La Navidad no necesite ser explicada, sino sentida. Cada diciembre nos encuentra llevando a cuestas lo que fue, enfrentando lo que somos y tratando de imaginar aquello que todavía puede venir. En esa mirada que abarca pasado, presente y futuro, una fecha del calendario adquiere un significado mucho más profundo.
La ternura de los recuerdos puede acompañarnos sin encerrarnos en ellos. El presente nos reclama coraje para agradecer lo que permanece y afrontar aquello que todavía duele. Y el futuro, aun cuando no sepamos qué traerá, merece ser recibido con un poco de esperanza.
Agnes M. Pharo reúne esas tres dimensiones en unos pocos versos y convierte la Navidad en un deseo sencillo y enorme a la vez: que la vida nos encuentre con el corazón suficientemente abierto para recibir sus bendiciones y con los pies capaces de seguir buscando el camino hacia la paz.

¿Qué es la Navidad?
Es la ternura del pasado,
el valor del presente
y la esperanza del futuro.
Es el deseo más sincero
de que cada taza se rebose
con bendiciones ricas y eternas,
y de que cada camino
nos lleve a la paz.
Autor: Agnes M. Pharo
Celebrar la Navidad también es aprender a mirar de otra manera lo que tenemos delante. Guardar con cariño aquello que nos hizo quienes somos, reconocer el valor de este día y permitirnos creer que todavía existen caminos por recorrer.

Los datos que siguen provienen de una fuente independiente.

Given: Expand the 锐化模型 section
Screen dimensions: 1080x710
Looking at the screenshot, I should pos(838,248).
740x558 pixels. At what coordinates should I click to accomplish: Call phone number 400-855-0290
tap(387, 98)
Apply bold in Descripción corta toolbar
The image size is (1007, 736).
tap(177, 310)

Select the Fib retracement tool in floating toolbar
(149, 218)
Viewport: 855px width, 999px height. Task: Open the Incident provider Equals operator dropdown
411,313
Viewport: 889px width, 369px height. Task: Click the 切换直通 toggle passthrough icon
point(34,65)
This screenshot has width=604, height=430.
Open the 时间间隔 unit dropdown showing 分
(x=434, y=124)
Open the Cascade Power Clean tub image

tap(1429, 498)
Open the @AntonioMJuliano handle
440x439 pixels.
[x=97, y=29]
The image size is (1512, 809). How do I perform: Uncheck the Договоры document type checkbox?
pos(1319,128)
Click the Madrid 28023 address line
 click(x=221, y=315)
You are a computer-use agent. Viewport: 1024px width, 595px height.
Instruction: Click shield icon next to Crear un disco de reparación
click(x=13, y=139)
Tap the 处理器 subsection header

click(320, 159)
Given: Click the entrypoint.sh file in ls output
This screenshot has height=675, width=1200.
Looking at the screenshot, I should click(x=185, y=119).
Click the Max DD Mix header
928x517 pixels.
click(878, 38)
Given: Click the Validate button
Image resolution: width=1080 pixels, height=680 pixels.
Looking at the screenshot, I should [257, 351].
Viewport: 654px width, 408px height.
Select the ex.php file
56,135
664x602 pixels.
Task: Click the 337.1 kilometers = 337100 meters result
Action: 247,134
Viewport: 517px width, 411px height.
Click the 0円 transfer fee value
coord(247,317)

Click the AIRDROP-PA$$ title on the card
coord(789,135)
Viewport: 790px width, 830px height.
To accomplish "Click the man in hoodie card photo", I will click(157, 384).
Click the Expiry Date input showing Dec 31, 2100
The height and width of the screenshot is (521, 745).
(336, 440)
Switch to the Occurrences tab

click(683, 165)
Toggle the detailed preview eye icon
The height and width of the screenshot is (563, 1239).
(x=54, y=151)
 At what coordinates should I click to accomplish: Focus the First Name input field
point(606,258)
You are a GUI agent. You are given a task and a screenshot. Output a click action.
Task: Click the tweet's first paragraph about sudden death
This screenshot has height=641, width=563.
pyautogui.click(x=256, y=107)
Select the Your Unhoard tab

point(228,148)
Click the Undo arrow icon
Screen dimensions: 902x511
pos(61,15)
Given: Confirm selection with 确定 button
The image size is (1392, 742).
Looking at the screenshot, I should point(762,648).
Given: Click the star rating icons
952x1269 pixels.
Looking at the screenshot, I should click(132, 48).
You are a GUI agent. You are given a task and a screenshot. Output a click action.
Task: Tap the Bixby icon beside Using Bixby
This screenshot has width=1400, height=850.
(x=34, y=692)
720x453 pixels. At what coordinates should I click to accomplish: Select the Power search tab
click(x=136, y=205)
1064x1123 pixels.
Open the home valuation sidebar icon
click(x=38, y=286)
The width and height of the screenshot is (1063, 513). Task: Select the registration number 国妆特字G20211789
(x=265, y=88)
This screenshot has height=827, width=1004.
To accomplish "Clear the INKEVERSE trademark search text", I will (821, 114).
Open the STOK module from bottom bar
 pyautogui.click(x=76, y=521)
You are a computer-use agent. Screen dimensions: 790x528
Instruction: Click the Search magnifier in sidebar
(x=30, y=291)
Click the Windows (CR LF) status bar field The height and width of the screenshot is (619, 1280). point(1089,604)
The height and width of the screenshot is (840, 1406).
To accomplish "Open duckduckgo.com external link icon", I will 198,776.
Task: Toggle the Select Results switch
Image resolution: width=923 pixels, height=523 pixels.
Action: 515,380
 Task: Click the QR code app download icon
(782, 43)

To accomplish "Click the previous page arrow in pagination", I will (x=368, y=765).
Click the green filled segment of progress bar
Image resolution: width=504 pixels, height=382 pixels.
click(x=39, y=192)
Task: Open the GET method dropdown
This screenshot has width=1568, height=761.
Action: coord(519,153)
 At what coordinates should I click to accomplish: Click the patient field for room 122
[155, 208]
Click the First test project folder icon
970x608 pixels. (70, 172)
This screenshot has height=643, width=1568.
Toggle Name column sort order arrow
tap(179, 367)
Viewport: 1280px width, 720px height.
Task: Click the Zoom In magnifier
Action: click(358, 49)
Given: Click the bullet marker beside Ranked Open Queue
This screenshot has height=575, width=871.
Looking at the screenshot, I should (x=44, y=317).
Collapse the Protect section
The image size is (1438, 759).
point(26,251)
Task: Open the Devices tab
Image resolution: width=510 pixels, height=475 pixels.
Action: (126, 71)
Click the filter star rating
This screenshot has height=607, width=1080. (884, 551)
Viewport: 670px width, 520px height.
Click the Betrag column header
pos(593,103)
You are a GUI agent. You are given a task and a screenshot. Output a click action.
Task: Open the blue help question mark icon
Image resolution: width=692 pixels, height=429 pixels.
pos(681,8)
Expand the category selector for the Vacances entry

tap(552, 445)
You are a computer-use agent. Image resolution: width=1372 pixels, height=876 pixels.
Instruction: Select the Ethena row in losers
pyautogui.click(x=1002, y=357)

Porque la esperanza no promete que todo será fácil ni que ninguna ausencia volverá a doler. Solamente nos recuerda que siempre podemos desear un mañana más amable.
Y cuando llegue ese momento en que volvamos a levantar nuestra taza para brindar, que no sea solamente por una noche feliz, sino por todo aquello que quisiéramos que rebosara en nuestra vida: amor, gratitud, fortaleza, encuentros sinceros y, sobre todo, esa paz que tanto necesitamos y que, a veces, comienza con un pequeño gesto del corazón.